Elle note aussi qu’en phase terminale, la peur concerne souvent la manière dont se passera le décès. Et c’est cette peur, dit-elle, qui suscite bien des demandes d’euthanasie. Là encore, assure Esther Bertholet, il est souvent possible d’amoindrir les problèmes pour les rendre acceptables, que ce soit la douleur, la difficulté respiratoire ou la perte de contrôle.
« Et si cela ne réussit pas, le malade peut être plongé dans un sommeil par le recours à des médicaments pour faire diminuer la souffrance. Mon expérience est qu’après avoir été rassuré sur ce point quasiment aucun patient ne demande plus l’euthanasie. Il s’agit bien plus de vouloir savoir qu’une réponse existe pour soulager la souffrance, que de désirer véritablement la mort. »

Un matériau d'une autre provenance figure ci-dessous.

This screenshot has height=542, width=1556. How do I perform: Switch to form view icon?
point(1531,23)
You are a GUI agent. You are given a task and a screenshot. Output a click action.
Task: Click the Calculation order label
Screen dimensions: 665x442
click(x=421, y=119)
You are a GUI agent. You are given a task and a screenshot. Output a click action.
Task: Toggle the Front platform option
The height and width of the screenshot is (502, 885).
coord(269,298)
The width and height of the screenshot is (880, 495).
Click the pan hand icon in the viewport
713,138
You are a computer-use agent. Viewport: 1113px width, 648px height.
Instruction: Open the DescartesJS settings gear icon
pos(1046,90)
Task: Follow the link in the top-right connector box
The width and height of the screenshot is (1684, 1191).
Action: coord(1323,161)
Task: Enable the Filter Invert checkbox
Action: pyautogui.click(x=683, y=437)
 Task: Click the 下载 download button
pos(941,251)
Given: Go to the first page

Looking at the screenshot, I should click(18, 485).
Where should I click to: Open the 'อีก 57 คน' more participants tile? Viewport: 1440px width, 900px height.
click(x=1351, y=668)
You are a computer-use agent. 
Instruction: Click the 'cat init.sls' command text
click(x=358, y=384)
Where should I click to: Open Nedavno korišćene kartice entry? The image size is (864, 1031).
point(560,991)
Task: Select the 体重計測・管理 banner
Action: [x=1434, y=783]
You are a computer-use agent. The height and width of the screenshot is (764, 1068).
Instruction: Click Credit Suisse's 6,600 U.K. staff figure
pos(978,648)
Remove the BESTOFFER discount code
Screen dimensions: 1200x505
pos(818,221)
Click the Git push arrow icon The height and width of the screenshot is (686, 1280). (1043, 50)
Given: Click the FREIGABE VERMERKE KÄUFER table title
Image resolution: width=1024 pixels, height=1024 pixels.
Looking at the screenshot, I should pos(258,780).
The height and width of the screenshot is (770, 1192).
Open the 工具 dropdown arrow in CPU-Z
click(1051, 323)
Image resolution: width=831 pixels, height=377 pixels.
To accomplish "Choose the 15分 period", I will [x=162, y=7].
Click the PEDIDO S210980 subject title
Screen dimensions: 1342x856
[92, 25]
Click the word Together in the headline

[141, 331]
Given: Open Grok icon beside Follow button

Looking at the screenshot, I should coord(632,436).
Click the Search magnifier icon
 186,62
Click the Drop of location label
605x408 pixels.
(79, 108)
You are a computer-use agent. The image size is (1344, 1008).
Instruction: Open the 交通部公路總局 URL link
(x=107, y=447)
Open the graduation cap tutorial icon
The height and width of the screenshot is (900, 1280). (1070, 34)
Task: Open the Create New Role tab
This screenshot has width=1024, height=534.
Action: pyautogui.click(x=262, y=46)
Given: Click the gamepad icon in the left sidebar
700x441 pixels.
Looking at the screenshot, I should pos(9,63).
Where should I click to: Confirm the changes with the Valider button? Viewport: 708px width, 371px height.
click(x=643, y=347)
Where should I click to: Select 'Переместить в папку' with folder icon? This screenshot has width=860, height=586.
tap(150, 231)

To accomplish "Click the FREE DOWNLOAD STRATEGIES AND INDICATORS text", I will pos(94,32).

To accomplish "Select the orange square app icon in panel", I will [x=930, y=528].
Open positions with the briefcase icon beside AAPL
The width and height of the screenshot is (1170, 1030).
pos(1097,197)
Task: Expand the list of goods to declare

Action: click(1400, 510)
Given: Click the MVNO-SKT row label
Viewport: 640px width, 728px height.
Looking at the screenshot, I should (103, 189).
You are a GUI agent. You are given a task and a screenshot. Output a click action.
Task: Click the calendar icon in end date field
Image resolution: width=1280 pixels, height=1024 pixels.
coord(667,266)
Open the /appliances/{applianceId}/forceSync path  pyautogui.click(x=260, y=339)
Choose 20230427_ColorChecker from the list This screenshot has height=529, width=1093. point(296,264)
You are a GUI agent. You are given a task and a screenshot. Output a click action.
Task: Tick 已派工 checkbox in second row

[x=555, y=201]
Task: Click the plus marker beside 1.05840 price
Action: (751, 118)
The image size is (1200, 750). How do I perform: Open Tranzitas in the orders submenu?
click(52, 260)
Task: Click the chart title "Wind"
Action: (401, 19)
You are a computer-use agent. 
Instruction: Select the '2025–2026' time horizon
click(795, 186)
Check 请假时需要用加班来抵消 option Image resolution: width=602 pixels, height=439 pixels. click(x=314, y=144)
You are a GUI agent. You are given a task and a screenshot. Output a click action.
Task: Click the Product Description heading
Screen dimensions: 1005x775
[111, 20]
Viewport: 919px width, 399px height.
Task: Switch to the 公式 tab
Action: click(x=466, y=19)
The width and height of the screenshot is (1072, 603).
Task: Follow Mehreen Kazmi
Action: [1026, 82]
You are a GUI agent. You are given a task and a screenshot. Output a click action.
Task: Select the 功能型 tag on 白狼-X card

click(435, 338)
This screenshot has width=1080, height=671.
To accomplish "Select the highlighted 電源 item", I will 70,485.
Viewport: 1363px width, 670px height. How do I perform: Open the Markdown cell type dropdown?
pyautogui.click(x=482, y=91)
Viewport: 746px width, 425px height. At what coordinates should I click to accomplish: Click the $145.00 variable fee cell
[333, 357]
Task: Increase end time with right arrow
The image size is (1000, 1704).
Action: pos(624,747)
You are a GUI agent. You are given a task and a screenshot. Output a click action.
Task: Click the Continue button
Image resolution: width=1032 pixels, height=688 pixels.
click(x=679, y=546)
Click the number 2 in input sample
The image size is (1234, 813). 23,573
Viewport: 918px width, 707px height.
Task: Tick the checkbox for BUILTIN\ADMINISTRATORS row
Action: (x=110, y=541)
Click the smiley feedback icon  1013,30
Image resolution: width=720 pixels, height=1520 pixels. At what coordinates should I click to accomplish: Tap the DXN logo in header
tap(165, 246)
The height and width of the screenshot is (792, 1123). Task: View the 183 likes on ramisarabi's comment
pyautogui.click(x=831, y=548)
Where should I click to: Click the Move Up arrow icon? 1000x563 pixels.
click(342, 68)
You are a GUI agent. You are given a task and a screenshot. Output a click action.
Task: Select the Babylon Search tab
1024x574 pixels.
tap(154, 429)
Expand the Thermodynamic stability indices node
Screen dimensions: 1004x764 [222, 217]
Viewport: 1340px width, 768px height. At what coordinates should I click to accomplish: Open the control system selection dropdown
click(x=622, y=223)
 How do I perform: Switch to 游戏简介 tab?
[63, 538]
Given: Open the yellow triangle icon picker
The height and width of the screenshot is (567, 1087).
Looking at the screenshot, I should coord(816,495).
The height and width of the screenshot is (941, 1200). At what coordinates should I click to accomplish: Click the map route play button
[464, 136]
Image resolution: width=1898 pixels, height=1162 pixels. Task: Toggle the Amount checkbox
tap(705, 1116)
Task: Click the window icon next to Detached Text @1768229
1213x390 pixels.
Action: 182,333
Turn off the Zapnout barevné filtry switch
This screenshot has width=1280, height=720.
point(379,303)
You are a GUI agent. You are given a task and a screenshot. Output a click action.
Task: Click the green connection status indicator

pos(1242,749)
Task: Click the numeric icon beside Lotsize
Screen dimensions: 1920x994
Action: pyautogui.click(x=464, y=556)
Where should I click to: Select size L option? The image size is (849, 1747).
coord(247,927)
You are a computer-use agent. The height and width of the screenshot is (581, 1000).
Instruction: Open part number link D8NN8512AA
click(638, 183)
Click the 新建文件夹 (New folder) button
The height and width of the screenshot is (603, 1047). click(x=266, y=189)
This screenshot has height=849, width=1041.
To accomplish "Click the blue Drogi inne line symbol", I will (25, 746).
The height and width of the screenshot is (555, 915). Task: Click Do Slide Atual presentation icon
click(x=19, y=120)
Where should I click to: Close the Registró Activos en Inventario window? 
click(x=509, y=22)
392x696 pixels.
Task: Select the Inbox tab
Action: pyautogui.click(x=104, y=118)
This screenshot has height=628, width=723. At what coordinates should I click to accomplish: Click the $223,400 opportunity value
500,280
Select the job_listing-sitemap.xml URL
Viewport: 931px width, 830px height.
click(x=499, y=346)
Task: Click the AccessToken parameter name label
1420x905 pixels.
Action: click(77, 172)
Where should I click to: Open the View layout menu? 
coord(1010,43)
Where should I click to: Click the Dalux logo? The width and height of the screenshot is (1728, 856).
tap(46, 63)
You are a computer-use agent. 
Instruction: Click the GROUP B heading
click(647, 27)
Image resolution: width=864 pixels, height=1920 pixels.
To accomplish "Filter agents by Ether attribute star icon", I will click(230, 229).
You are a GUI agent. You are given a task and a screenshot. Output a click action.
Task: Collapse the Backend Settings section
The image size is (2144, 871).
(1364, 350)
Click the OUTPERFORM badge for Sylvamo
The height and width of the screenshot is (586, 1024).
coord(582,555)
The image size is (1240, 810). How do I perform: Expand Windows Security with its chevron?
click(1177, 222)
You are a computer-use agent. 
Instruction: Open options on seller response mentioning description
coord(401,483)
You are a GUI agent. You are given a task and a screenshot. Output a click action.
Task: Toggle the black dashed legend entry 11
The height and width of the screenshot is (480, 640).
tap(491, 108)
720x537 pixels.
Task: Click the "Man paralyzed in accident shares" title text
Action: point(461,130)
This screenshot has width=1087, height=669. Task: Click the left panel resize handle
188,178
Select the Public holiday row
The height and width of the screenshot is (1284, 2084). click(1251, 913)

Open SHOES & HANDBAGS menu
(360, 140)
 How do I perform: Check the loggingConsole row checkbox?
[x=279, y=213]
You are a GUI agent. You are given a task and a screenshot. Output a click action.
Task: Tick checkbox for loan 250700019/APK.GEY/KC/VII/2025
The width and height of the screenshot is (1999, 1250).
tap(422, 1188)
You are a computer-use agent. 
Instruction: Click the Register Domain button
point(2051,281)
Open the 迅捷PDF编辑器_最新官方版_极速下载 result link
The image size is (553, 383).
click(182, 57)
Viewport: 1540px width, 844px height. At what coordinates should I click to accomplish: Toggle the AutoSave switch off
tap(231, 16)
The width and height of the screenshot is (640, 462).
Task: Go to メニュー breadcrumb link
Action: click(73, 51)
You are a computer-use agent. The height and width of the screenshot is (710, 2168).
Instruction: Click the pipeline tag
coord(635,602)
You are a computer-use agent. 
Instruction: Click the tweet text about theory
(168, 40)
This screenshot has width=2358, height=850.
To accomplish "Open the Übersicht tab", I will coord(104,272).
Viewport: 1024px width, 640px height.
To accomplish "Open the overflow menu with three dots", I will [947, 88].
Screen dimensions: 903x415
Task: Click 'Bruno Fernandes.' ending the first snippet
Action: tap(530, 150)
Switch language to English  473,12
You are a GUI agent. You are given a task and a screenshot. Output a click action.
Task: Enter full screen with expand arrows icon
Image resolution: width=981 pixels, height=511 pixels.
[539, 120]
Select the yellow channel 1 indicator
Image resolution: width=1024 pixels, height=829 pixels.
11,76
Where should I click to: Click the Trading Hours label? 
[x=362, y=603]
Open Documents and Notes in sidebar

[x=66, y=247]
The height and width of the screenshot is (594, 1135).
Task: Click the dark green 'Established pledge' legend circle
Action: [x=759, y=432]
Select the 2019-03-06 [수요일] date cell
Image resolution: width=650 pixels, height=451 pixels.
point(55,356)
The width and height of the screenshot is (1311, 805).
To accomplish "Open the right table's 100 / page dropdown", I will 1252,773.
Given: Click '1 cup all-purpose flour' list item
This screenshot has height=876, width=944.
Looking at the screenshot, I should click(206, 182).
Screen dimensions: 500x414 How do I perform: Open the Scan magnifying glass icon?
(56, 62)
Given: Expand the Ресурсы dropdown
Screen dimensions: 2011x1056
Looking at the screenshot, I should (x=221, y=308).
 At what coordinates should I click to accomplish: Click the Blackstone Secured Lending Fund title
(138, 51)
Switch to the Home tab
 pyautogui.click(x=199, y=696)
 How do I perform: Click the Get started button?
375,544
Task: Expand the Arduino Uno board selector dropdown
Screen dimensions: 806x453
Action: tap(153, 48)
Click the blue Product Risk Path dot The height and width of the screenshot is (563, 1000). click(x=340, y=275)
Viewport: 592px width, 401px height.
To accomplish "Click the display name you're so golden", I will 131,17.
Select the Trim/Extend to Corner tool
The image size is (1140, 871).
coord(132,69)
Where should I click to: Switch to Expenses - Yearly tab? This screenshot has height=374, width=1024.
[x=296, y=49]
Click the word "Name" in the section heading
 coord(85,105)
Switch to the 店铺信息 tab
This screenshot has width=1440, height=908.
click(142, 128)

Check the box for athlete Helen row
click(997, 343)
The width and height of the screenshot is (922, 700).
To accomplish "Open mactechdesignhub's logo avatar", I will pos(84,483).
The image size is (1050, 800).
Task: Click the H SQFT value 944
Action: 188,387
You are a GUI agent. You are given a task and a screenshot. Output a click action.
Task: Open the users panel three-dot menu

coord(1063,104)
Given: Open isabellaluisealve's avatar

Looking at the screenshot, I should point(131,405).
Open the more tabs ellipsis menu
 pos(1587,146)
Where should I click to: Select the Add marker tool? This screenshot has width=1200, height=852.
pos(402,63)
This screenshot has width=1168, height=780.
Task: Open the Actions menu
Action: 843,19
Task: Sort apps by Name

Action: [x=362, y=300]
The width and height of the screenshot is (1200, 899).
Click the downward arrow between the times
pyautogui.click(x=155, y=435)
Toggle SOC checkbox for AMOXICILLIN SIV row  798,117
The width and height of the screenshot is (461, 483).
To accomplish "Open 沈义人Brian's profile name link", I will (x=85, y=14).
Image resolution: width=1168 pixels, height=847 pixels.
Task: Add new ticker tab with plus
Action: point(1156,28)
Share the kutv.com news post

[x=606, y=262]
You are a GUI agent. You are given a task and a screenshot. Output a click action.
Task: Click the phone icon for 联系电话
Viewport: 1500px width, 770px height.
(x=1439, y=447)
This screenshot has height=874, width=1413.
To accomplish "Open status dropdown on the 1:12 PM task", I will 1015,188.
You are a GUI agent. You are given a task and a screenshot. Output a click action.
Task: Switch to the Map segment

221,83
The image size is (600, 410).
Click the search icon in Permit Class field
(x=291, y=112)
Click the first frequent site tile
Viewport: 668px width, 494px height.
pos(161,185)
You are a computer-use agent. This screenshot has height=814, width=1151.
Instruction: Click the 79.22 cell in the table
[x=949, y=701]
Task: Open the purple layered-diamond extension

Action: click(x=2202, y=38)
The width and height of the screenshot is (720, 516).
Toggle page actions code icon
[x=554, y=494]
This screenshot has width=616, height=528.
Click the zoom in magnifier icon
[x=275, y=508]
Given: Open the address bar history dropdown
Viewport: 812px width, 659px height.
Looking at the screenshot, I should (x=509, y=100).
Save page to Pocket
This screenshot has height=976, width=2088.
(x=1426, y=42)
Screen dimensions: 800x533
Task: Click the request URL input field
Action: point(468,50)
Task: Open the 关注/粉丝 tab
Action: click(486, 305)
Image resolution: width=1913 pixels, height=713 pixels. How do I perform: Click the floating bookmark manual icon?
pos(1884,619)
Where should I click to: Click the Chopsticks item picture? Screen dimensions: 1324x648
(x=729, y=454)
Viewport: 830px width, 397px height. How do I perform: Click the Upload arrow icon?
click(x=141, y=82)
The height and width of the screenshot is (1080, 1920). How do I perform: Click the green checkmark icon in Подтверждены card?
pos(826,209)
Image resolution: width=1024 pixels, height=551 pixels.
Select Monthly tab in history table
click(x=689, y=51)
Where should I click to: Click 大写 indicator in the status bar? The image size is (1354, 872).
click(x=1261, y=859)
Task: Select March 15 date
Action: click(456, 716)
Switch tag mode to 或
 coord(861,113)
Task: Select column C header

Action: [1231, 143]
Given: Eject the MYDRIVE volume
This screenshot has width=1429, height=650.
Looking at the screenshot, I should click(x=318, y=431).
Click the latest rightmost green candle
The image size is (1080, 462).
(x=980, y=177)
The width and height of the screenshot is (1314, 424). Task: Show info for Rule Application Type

J'adhère totalement à l'intervention de ce médecin. Moi-même, en tant que généraliste( Belgique), j'ai fait des constats similaires. Quand je pense à ce que mes enfants, mon entourage pourraient souhaiter et décider pour moi, en fin de vie, cela me donne des frissons. Mais je remarque qu'un certain nombre de confrères voient comme inutile, dégradant, honteux,voire même cruel de laisser des personnes dans cet”état” de dépendance et de souffrance. Et trouvent dans l'euthanasie une solution idéale. J'entends parfois des gens dire:” On est plus “humain” avec les animaux: quand ils risquent de souffrir trop, on les piquent”!…Moi, j'y vois là surtout la différence.
Mais ce qui est juste, c'est que nombreux thérapeutes ne sont pas très à l'aise avec leur propre souffrance, maladie, dépéndance, leur propre mort( qui l'est?!). De plus,ces intervenants médicaux ne prennent pas nécessairement le temps d'accompagner réellement leur patient.